* _YOUR TASK_
Copy out the lines of the entries below word for word, starting at the line containing "Find the location" and ending at the line containing "Locate an element", with both of those lines included.

▽

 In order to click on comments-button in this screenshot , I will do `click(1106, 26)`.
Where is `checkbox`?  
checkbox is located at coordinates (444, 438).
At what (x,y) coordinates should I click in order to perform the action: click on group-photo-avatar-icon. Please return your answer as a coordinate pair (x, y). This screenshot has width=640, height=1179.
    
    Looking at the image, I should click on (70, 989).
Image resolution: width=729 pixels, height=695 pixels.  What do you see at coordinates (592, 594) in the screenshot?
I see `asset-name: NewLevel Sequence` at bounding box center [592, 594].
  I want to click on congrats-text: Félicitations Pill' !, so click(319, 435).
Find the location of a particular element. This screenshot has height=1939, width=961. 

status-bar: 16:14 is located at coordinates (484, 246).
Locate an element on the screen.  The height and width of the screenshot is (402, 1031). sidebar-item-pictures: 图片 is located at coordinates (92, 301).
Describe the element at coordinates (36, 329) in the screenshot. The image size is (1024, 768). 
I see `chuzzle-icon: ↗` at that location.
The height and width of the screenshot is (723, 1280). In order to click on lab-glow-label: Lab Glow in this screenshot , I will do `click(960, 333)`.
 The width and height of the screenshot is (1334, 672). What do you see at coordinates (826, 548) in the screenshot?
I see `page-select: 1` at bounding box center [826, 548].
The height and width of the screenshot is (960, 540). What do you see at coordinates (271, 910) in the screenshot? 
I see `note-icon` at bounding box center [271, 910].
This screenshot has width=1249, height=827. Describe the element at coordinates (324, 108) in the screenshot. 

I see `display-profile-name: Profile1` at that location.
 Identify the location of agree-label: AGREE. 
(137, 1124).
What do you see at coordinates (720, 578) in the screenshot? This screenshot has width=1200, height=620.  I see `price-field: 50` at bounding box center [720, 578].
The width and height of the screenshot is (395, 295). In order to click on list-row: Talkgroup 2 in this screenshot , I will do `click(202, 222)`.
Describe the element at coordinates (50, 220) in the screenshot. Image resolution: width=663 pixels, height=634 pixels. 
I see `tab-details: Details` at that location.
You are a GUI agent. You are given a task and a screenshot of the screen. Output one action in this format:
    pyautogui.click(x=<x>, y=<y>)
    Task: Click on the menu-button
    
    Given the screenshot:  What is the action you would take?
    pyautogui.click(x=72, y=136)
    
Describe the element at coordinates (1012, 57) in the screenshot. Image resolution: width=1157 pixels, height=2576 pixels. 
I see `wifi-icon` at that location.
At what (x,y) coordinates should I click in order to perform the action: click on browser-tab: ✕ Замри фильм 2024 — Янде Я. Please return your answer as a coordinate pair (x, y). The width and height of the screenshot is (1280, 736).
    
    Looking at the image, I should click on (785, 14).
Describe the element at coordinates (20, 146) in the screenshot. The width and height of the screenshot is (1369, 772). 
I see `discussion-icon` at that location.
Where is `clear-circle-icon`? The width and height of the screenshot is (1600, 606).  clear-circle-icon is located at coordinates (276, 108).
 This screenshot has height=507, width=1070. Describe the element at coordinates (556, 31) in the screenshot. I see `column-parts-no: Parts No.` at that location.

△

* _SOLUTION FOR THIS TASK_
Find the location of a particular element. This screenshot has height=1939, width=961. 

status-bar: 16:14 is located at coordinates (484, 246).
Locate an element on the screen.  The height and width of the screenshot is (402, 1031). sidebar-item-pictures: 图片 is located at coordinates (92, 301).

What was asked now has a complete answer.